Mannophryne collaris

Mannophryne collaris
Scientific classification
Domain: Eukaryota
Kingdom: Animalia
Phylum: Chordata
Class: Amphibia
Order: Anura
Family: Aromobatidae
Genus: Mannophryne
Species:
M. collaris
Binomial name
Mannophryne collaris
(Boulenger, 1912)
Synonyms[2]
  • Hylixalus collaris Boulenger, 1912
  • Hyloxalus collaris Lutz, 1927
  • Prostherapis collaris Dunn In Savage, 1968,
  • Colostethus collaris Edwards, 1971
  • Mannophryne collaris La Marca, 1992

The collared poison frog (Mannophryne collaris) is a frog. It lives in the Andes Mountains in Mérida, Venezuela.[2][3][1]

Home

This frog is awake during the day and lives near streams in forests on mountains. Scientists saw the frog between 224 and 1763 meters above sea level.[1]

Young

The female frog lays her eggs on the dead leaves on the ground. The male frog watches the eggs. After the eggs hatch, the male frog carries the tadpoles to water.[1]

Danger

Scientists say this frog is in big danger of dying out. People change the forests where it lives to make towns and other things for humans. It is also hotter than it used to be and there is less rain.
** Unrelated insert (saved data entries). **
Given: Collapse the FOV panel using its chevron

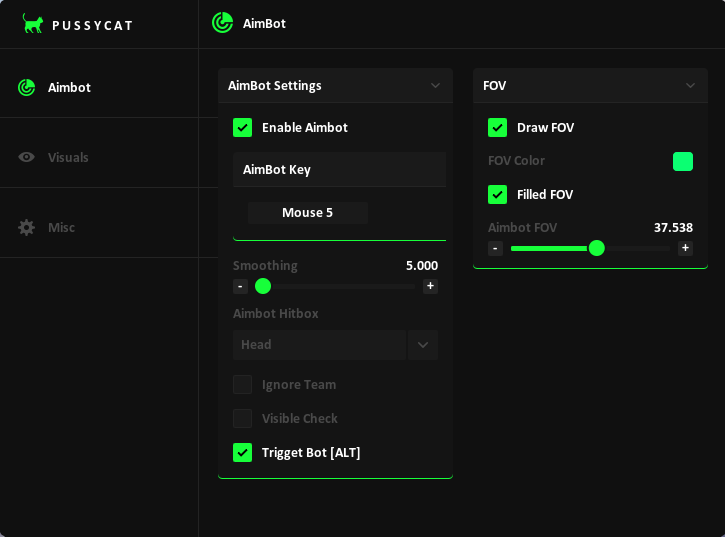Looking at the screenshot, I should 690,86.
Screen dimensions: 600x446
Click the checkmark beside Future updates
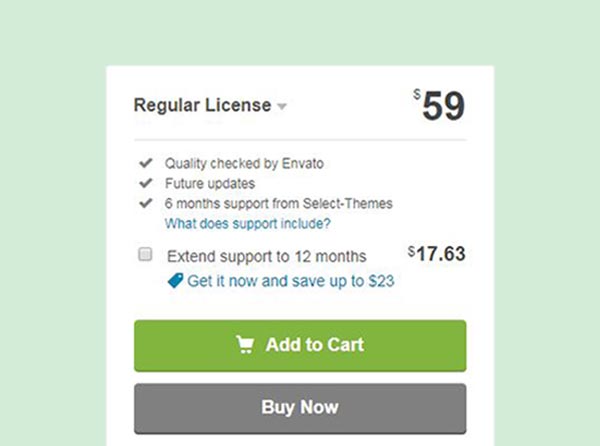pos(146,183)
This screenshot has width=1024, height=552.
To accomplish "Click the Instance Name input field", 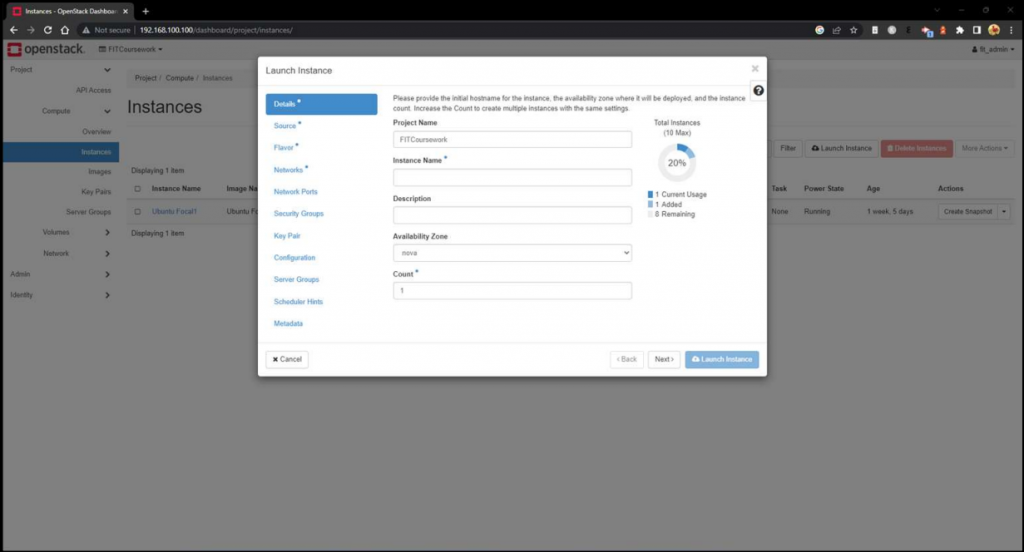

Scientists checked the frogs for Batrachochytrium dendrobatidis, but they do not know if the disease chytridiomycosis has killed many of them or not.[1]

Help

Scientists are keeping some of these frogs at Chorros de Milla Zoo in Merida City so they will still be there even if the wild frogs all die. They started with 30 frogs and raised the tadpoles. Later, they put 110 adult frogs back in the forest.[1]

References

  1. 1.0 1.1 1.2 1.3 1.4 1.5 Castellanos-Montero, M.C.; Rojas-Runjaic, F.J.M. (2022). "Mannophryne collaris". IUCN Red List of Threatened Species. 2022: e.T55242A198636957. doi:10.2305/IUCN.UK.2022-1.RLTS.T55242A198636957.en. Retrieved February 16, 2025.
  2. 2.0 2.1 Frost, Darrel R. "Mannophryne collaris (Boulenger, 1912)". Amphibian Species of the World, an Online Reference. Version 6.0. American Museum of Natural History, New York. Retrieved February 16, 2025.
  3. "Mannophryne collaris (Boulenger, 1912)". AmphibiaWeb. University of California, Berkeley. Retrieved February 16, 2025.